◆ EXERCISE DESCRIPTION ◆
Everything in the listing should be transcribed exactly, apart from the pictures.

◆ AVAILABLE DATA ◆
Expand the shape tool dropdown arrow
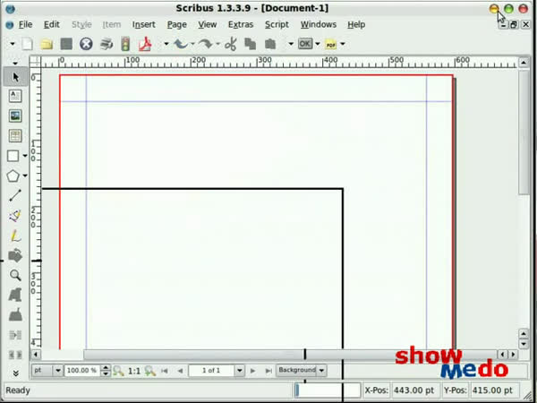The image size is (537, 403). click(25, 156)
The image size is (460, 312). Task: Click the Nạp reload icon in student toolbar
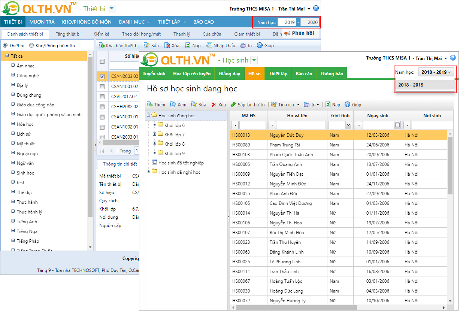[x=328, y=105]
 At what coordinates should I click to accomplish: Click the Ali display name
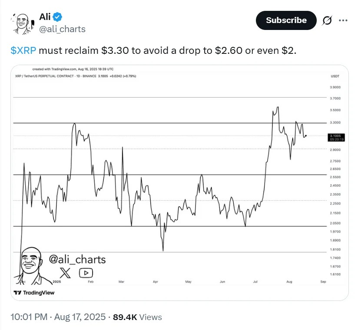coord(45,17)
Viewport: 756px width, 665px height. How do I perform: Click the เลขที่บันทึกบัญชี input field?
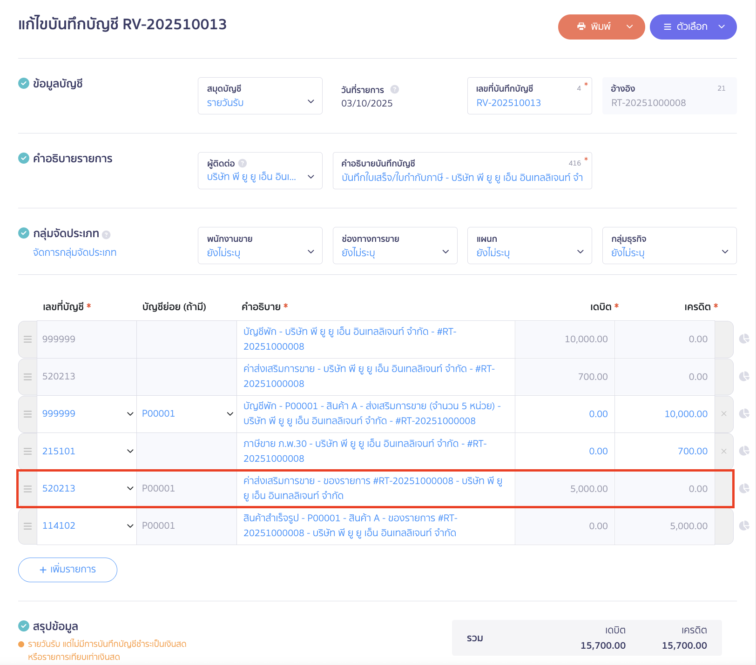529,103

◆ TASK SOLUTION ◆
Expand the shape tool dropdown arrow
The image size is (537, 403). click(25, 156)
The image size is (460, 312). Task: Click the Nạp reload icon in student toolbar
[x=328, y=105]
 At what coordinates should I click to accomplish: Click the Ali display name
coord(45,17)
Viewport: 756px width, 665px height. How do I perform: Click the เลขที่บันทึกบัญชี input field?
529,103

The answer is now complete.